_STATED EXERCISE_
Reproduce the lines below verbatim, starting with the first line and continuing through the line that contains "[x=11, y=13]".

--- BEGIN ---

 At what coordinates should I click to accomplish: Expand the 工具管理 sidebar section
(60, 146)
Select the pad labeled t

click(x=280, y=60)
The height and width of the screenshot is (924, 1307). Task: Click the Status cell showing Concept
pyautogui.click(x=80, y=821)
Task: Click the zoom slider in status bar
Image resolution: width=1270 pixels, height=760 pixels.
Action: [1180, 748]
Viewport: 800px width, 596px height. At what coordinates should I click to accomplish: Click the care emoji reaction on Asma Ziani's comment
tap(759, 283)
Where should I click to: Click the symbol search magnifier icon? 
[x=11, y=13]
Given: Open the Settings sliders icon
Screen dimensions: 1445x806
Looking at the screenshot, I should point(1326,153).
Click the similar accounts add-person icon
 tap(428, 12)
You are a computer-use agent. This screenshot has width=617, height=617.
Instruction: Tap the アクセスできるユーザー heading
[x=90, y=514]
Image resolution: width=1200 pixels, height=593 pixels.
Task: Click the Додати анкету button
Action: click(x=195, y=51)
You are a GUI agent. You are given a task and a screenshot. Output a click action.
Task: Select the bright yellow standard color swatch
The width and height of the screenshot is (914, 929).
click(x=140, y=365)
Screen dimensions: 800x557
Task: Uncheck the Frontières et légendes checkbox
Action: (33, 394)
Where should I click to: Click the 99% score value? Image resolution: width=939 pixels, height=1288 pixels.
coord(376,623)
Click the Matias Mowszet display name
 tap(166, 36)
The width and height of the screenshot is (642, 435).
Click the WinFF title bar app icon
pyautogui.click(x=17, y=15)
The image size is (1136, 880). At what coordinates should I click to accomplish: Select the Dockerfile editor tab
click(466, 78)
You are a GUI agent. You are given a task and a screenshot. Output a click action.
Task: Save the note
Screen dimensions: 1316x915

--- END ---

_EXERCISE RESPONSE_
 At what coordinates should I click to accomplish: Expand the 工具管理 sidebar section
(60, 146)
Select the pad labeled t

click(x=280, y=60)
The height and width of the screenshot is (924, 1307). Task: Click the Status cell showing Concept
pyautogui.click(x=80, y=821)
Task: Click the zoom slider in status bar
Image resolution: width=1270 pixels, height=760 pixels.
Action: [1180, 748]
Viewport: 800px width, 596px height. At what coordinates should I click to accomplish: Click the care emoji reaction on Asma Ziani's comment
tap(759, 283)
Where should I click to: Click the symbol search magnifier icon? 
[x=11, y=13]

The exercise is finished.